◆ About this exercise: Extract the final stretch of the data: the line that contains "Screen dimensions: 1024x658" and every line after it, unaltered, and no other lines.

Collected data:
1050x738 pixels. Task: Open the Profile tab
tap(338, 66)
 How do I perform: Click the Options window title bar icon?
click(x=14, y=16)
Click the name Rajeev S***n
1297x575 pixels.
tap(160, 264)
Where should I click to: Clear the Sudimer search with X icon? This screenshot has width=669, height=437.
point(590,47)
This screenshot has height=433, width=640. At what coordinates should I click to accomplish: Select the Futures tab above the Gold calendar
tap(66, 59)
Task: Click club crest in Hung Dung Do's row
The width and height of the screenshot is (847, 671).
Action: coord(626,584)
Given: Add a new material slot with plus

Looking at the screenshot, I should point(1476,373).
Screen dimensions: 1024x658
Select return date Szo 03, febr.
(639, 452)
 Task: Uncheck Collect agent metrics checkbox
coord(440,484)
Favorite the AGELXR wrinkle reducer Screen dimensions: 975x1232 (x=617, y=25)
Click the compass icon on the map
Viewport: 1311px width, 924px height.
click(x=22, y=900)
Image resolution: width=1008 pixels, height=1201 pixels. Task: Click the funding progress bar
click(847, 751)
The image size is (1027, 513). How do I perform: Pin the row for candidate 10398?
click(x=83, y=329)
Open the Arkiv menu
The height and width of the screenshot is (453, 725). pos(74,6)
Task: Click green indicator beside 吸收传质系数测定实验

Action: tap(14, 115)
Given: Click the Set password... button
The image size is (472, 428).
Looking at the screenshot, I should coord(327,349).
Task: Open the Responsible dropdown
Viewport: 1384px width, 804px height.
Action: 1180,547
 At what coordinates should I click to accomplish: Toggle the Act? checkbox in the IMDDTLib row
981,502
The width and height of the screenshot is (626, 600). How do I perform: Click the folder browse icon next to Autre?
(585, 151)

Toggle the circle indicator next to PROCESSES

◆ Written solution:
Screen dimensions: 1024x658
Select return date Szo 03, febr.
(639, 452)
 Task: Uncheck Collect agent metrics checkbox
coord(440,484)
Favorite the AGELXR wrinkle reducer Screen dimensions: 975x1232 (x=617, y=25)
Click the compass icon on the map
Viewport: 1311px width, 924px height.
click(x=22, y=900)
Image resolution: width=1008 pixels, height=1201 pixels. Task: Click the funding progress bar
click(847, 751)
The image size is (1027, 513). How do I perform: Pin the row for candidate 10398?
click(x=83, y=329)
Open the Arkiv menu
The height and width of the screenshot is (453, 725). pos(74,6)
Task: Click green indicator beside 吸收传质系数测定实验

Action: tap(14, 115)
Given: Click the Set password... button
The image size is (472, 428).
Looking at the screenshot, I should coord(327,349).
Task: Open the Responsible dropdown
Viewport: 1384px width, 804px height.
Action: 1180,547
 At what coordinates should I click to accomplish: Toggle the Act? checkbox in the IMDDTLib row
981,502
The width and height of the screenshot is (626, 600). How do I perform: Click the folder browse icon next to Autre?
(585, 151)

Toggle the circle indicator next to PROCESSES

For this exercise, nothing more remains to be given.